Midjourney Experiment 1 — Creating a material sample board inspired by the painting

How deep can you dive?

This week I attended the Drawing Matter exhibition at Roca Gallery curated by Hamza Shaikh who gave us a guided tour. Towards the end of the exhibition you transition from Superstudio collages and back-of-the-envelope scribbles by Zaha Hadid to a work created by Hamza called “Sacred Synthesis”, which is a hybrid hand-drawing, painting and collage derived from a composition part generated in Midjourney. The prompt structure is preserved on carefully transcribed handwritten notes on the table in front of the artwork, a nod to the emotional connection for the code that helped to create the image.

And while prompting is the first important step in Midjourney, the user is not passive in the image generation process after the prompt is entered. In this second phase, an editorial choice is given to the user and at each of what I would describe as generation sprint cycles, a new shortlist of 4 images are presented as possible routes forward, a fork in the road upon which to keep experimenting. You decide which fork to take and then the process repeats, your role is to provide the ingredients and gradually curate the project direction and decide when the process is complete.

You can go extremely deep on this process, delving into many layers of experimentation, I imagine until your subscription alert tells you there are no more credits and you must reach again for your credit card. As an example of how deep you may need to go, I’m finding I usually need to go about 10 layers deep before I find something I think is close to what I had imagined at the outset and there is no certainty that there will be a good outcome. Tim Fu & Chantal Matar, whom I joined on an AI panel discussion this week described typically going 20 layers deep with iteration in search of an image that feels ‘done’. This is great advice and I have found myself that the changes are more dramatic at the top layers of this process and that it’s usually best to create a larger number of experimentation paths at the outset to make sure the first fork you take is the best one; with every incremental decision you will have a gradually smaller impact. At the beginning of this process you are judging overall composition and content, as you go deeper you focus on smaller emergent features and refinements.
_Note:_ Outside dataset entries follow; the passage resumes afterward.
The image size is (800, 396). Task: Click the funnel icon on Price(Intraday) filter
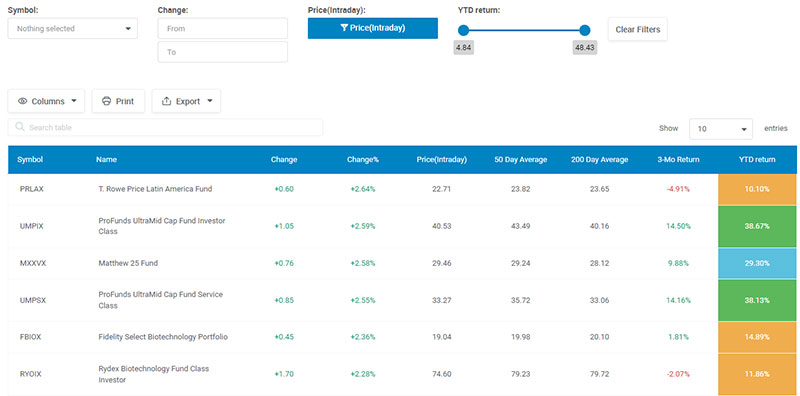[x=344, y=28]
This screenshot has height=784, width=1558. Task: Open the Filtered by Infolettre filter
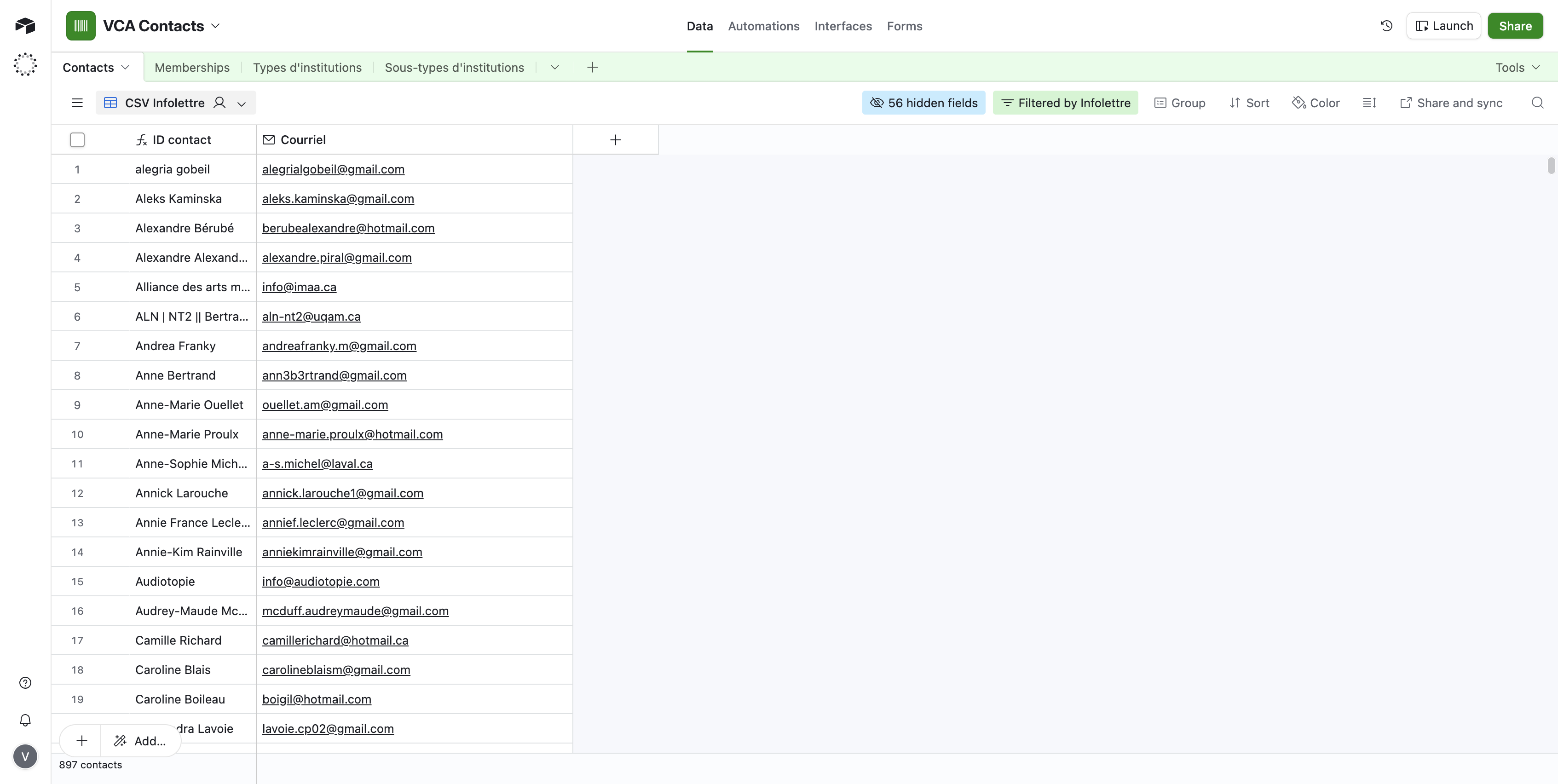coord(1066,103)

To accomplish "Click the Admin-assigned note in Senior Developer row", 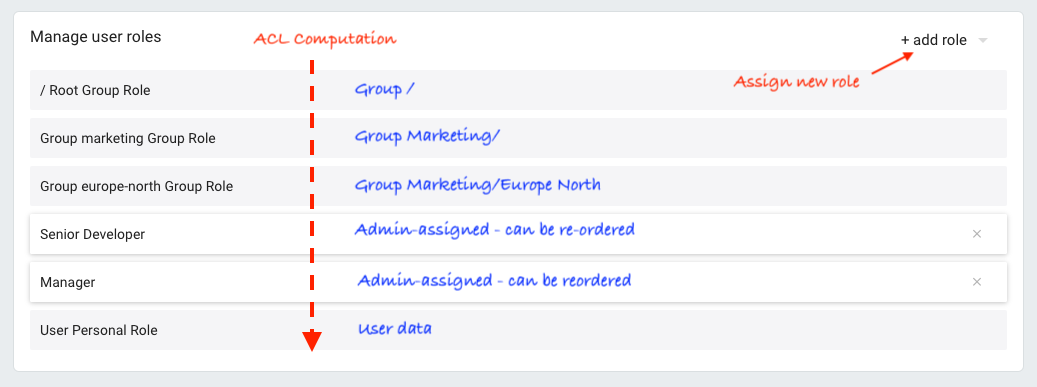I will click(495, 230).
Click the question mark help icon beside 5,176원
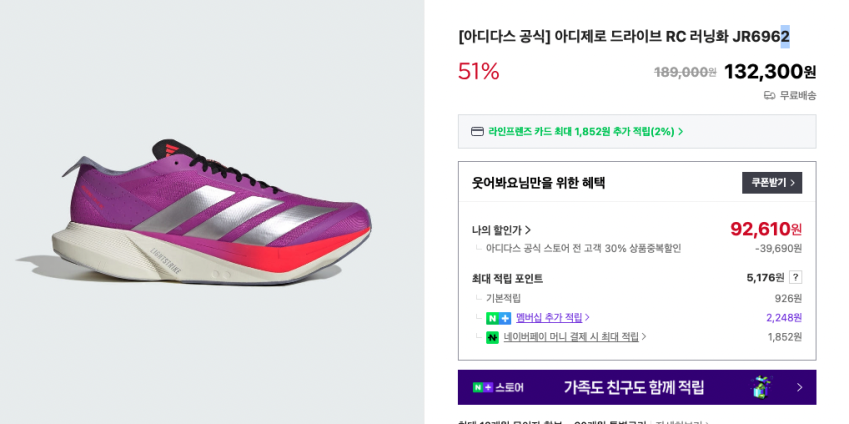The width and height of the screenshot is (849, 424). point(795,277)
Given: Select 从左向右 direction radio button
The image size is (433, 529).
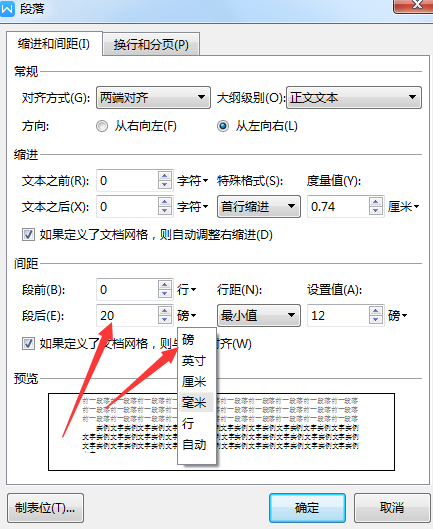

Something that will happen in the latter stage generations is that the model will start to play with the introduction or removal of certain key elements and if you like the potential direction, you can push the model down that path to see if there is something there. In this way, it feels a bit like wandering through a forest with a blindfold, grabbing each tree in turn to see if it feels like the ‘right tree’.

The “GAN” image generation process works from a specific ‘seed’ which is unique (1 of 4,294,967,295) possible seeds to be precise. The only way to re-create the exact generation, would be to re-use an identical seed number within the prompt, which can be done within the parameters if you so desire it. Having a grasp of the seed as a unique key helps you to understand the sheer range of possibilities for any given prompt configuration, the sheer improbability of every getting the same result twice. The same image/text prompts from one use would engender an altogether different outcome for another, because the seed is generated randomly by default.

Midjourney Experiment 2 — Creating a interior concept mood image inspired by the painting

The process can prove fruitless, you pursue an idea and options emerge but then it just doesn’t come together as you imagine. Whether it’s the image selection or the prompt wording, you will often conclude that the trajectory is off-kilter and needs to be abandoned and replaced with a total rethink. This can be disappointing, you submit your carefully crafted prompts with great hopes only to have them dashed a moment later, when Midjourney’s response demonstrates you have simply not communicated with it effectively; you’re the problem, not the software.

This is the part where many will give up on their (mid)journey, but you must persevere and dig deeper to find the nuggets of gold and this means retracing a few steps and to reverse your thinking about a pivotal image fork several steps earlier. Or it may be there is a nuance in the prompt wording that has caused things to start going downhill, therefore much trial and error is the only way to begin to feel a degree of control over the output.

Midjourney Experiment 3 — Produce a 3D branding image (diorama) inspired by the painting

Don’t get me wrong, the images are pretty much all “good” quality on a surface level, but whether they are “actually, truly good” is the real question you have to keep asking yourself.

Explore the ‘Newbies’ Discord channels to better understand this phenomenon, quantity is most certainly not quality. In these channels humour and enthusiasm abound and you will see the full spectra of artistic style and taste; it’s a bit like an “all you can eat” buffet, full of promise and choice, but quickly nauseating. This is where, if you haven’t already concluded as much — you will realise that when the propagation of images is apparently endless, judgement becomes everything.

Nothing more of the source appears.